### [Directive]
Retype the data below exactly as it stands, line for line.

### [Provided records]
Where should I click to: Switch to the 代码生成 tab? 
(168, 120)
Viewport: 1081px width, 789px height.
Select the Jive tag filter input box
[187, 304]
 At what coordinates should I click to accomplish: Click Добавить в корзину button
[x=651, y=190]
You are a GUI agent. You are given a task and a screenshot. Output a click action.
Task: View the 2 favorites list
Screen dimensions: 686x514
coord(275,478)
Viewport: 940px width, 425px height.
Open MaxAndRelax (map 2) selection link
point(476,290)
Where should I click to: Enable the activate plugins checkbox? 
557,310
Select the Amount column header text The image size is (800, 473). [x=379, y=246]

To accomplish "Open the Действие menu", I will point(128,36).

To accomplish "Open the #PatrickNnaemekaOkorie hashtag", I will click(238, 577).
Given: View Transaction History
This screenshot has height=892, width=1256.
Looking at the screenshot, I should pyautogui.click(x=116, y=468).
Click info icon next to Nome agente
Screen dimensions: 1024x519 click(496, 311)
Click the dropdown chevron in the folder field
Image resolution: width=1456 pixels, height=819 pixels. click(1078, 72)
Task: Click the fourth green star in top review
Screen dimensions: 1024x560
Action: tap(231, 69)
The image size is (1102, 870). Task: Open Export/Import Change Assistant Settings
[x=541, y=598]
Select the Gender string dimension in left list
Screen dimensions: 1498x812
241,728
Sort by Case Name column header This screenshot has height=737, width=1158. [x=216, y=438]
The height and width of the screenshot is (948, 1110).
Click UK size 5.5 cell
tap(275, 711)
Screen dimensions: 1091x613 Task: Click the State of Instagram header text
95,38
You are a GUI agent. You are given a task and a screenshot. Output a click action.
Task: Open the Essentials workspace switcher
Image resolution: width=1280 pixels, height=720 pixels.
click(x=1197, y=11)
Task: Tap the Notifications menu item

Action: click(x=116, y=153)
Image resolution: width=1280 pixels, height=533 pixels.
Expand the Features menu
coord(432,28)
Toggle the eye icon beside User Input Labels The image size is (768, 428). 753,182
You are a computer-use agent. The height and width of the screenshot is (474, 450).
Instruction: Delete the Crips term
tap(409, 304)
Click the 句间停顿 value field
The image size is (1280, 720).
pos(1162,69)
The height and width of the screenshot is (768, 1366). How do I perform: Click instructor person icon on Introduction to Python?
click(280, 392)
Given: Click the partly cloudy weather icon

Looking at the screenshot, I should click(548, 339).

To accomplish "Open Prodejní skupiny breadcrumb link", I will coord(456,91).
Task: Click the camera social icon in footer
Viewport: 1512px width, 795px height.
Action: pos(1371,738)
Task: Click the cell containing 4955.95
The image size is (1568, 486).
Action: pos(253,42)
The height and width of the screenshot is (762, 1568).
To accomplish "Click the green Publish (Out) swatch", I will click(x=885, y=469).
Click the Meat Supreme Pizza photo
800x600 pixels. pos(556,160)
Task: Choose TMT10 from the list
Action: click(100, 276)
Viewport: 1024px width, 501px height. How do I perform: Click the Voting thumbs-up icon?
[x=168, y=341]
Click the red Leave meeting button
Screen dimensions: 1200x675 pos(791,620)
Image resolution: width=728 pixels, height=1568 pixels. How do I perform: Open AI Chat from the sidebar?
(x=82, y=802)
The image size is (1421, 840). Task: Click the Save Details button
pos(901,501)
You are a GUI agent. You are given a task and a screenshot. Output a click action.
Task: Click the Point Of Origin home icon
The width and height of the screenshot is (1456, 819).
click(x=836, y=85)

### [Expected output]
Where should I click to: Switch to the 代码生成 tab? 
(168, 120)
Viewport: 1081px width, 789px height.
Select the Jive tag filter input box
[187, 304]
 At what coordinates should I click to accomplish: Click Добавить в корзину button
[x=651, y=190]
You are a GUI agent. You are given a task and a screenshot. Output a click action.
Task: View the 2 favorites list
Screen dimensions: 686x514
coord(275,478)
Viewport: 940px width, 425px height.
Open MaxAndRelax (map 2) selection link
point(476,290)
Where should I click to: Enable the activate plugins checkbox? 
557,310
Select the Amount column header text The image size is (800, 473). [x=379, y=246]

To accomplish "Open the Действие menu", I will point(128,36).

To accomplish "Open the #PatrickNnaemekaOkorie hashtag", I will click(238, 577).
Given: View Transaction History
This screenshot has height=892, width=1256.
Looking at the screenshot, I should pyautogui.click(x=116, y=468).
Click info icon next to Nome agente
Screen dimensions: 1024x519 click(496, 311)
Click the dropdown chevron in the folder field
Image resolution: width=1456 pixels, height=819 pixels. click(1078, 72)
Task: Click the fourth green star in top review
Screen dimensions: 1024x560
Action: tap(231, 69)
The image size is (1102, 870). Task: Open Export/Import Change Assistant Settings
[x=541, y=598]
Select the Gender string dimension in left list
Screen dimensions: 1498x812
241,728
Sort by Case Name column header This screenshot has height=737, width=1158. [x=216, y=438]
The height and width of the screenshot is (948, 1110).
Click UK size 5.5 cell
tap(275, 711)
Screen dimensions: 1091x613 Task: Click the State of Instagram header text
95,38
You are a GUI agent. You are given a task and a screenshot. Output a click action.
Task: Open the Essentials workspace switcher
Image resolution: width=1280 pixels, height=720 pixels.
click(x=1197, y=11)
Task: Tap the Notifications menu item

Action: click(x=116, y=153)
Image resolution: width=1280 pixels, height=533 pixels.
Expand the Features menu
coord(432,28)
Toggle the eye icon beside User Input Labels The image size is (768, 428). 753,182
You are a computer-use agent. The height and width of the screenshot is (474, 450).
Instruction: Delete the Crips term
tap(409, 304)
Click the 句间停顿 value field
The image size is (1280, 720).
pos(1162,69)
The height and width of the screenshot is (768, 1366). How do I perform: Click instructor person icon on Introduction to Python?
click(280, 392)
Given: Click the partly cloudy weather icon

Looking at the screenshot, I should click(548, 339).

To accomplish "Open Prodejní skupiny breadcrumb link", I will coord(456,91).
Task: Click the camera social icon in footer
Viewport: 1512px width, 795px height.
Action: pos(1371,738)
Task: Click the cell containing 4955.95
The image size is (1568, 486).
Action: pos(253,42)
The height and width of the screenshot is (762, 1568).
To accomplish "Click the green Publish (Out) swatch", I will click(x=885, y=469).
Click the Meat Supreme Pizza photo
800x600 pixels. pos(556,160)
Task: Choose TMT10 from the list
Action: click(100, 276)
Viewport: 1024px width, 501px height. How do I perform: Click the Voting thumbs-up icon?
[x=168, y=341]
Click the red Leave meeting button
Screen dimensions: 1200x675 pos(791,620)
Image resolution: width=728 pixels, height=1568 pixels. How do I perform: Open AI Chat from the sidebar?
(x=82, y=802)
The image size is (1421, 840). Task: Click the Save Details button
pos(901,501)
You are a GUI agent. You are given a task and a screenshot. Output a click action.
Task: Click the Point Of Origin home icon
The width and height of the screenshot is (1456, 819).
click(x=836, y=85)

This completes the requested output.